Images of Works of Art that are in the Public Domain. Images of works of art that the Museum believes to be in the public domain which are identified as Open Access for Scholarly Content (OASC) Icon on the Site may be downloaded for limited non-commercial, educational, and personal use only, or for fair use as defined in the United States copyright laws. In addition, authorized non-commercial uses for such images shall include scholarly publications in any media. Users must, however, cite the author and source of such images, and the citations should include the URL "www.metmuseum.org," but not in any way that implies endorsement of the user or the user’s use of the images.
The Library of Congress is very clear on the fact that they are not rights holder to the works in their collection. Their Pictures and Prints collections are an amazing resource. (See All Collections)
This collection is in the Public Domain because of its age.

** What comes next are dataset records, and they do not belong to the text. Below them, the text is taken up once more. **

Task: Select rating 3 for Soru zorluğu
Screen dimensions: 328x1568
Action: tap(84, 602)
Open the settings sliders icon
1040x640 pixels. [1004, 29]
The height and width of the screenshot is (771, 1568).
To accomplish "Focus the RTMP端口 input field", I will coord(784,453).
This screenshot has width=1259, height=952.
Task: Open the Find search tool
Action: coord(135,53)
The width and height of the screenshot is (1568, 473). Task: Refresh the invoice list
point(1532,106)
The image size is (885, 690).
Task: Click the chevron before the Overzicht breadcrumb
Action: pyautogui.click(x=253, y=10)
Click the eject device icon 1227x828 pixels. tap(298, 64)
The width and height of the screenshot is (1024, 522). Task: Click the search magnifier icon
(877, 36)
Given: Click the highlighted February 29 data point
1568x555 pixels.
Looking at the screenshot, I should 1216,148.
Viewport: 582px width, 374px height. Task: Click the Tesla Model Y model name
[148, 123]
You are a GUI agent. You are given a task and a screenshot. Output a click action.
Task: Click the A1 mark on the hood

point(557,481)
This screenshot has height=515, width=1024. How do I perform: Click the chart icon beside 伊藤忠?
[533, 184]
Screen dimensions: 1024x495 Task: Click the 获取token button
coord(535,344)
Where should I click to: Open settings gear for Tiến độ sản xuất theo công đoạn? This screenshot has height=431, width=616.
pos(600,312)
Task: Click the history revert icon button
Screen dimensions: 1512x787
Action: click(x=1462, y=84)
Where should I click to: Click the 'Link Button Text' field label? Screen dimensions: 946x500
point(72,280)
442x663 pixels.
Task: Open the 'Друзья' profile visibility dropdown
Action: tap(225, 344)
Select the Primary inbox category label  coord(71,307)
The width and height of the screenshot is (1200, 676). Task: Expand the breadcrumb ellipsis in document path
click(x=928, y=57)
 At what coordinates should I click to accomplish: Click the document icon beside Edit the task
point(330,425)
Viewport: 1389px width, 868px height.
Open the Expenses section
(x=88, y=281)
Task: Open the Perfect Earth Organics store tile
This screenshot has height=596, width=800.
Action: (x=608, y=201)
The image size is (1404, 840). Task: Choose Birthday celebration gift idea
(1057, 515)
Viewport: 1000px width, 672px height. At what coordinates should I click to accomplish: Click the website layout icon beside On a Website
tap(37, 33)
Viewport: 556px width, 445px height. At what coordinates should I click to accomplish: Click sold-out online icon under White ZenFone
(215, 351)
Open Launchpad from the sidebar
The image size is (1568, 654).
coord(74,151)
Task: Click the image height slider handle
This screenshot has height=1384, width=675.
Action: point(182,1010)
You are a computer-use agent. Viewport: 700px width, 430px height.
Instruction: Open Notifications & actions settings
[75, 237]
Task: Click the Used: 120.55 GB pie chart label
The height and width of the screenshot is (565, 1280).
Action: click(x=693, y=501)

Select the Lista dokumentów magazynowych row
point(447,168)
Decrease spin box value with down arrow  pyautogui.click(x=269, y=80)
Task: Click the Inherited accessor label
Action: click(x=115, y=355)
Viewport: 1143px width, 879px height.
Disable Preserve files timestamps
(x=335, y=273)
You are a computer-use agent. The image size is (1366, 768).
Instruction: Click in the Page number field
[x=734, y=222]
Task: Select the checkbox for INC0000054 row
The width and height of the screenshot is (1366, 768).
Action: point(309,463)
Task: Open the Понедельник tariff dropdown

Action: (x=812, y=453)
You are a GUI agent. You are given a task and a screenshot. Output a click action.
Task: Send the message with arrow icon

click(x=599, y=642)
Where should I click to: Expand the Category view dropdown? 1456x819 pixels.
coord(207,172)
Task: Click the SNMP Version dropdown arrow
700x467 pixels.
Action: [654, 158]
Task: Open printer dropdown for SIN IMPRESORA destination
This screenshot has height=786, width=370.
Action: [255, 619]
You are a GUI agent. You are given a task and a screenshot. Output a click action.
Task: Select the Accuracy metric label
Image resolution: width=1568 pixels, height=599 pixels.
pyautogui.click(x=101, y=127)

In addition to works that are in the Public Domain because of their age, the LOC has a number of collections that are in the Public Domain because they were made by employees of the US government. Among the most famous of these pictures are those made for the Farm Security Administration. These pictures include Migrant Mother, by Dorothea Lange.
Posters produced by various branches of the WPA (Work Projects Administration) to publicize exhibits, community activities, theatrical productions, and health and educational programs in seventeen states and the District of Columbia.
These too are in the Public Domain because they were created by Federal employees. This makes for a refreshing change, because they date from 1936 - 1943, and most posters from this time are not in the Public Domain.
The Carol M. Highsmith Archive represents an artist donating her work to the public domain. Through an unprecedented collaboration with the Library of Congress they are made available. There are many people like Highsmith who, although mostly on a smaller scale, decide to short-circuit copyright and make their work available for use directly.
The NYPL has recently embraced the potential of digitally distributing their public domain collection. They have gone a step further, by trying to actively promoting the re-use of these materials. Don’t hesitate to apply for the Remix Residency! Some of their first ‘public domain remixes’ is ‘Navigating the Green Book’. The Green Book was a travel guide published between 1936 and 1966 that listed hotels, restaurants, bars, gas stations, etc. where black travelers would be welcome. Using data extracted from the books themselves, the app makes it possible to visualize a trip one may have taken using these books.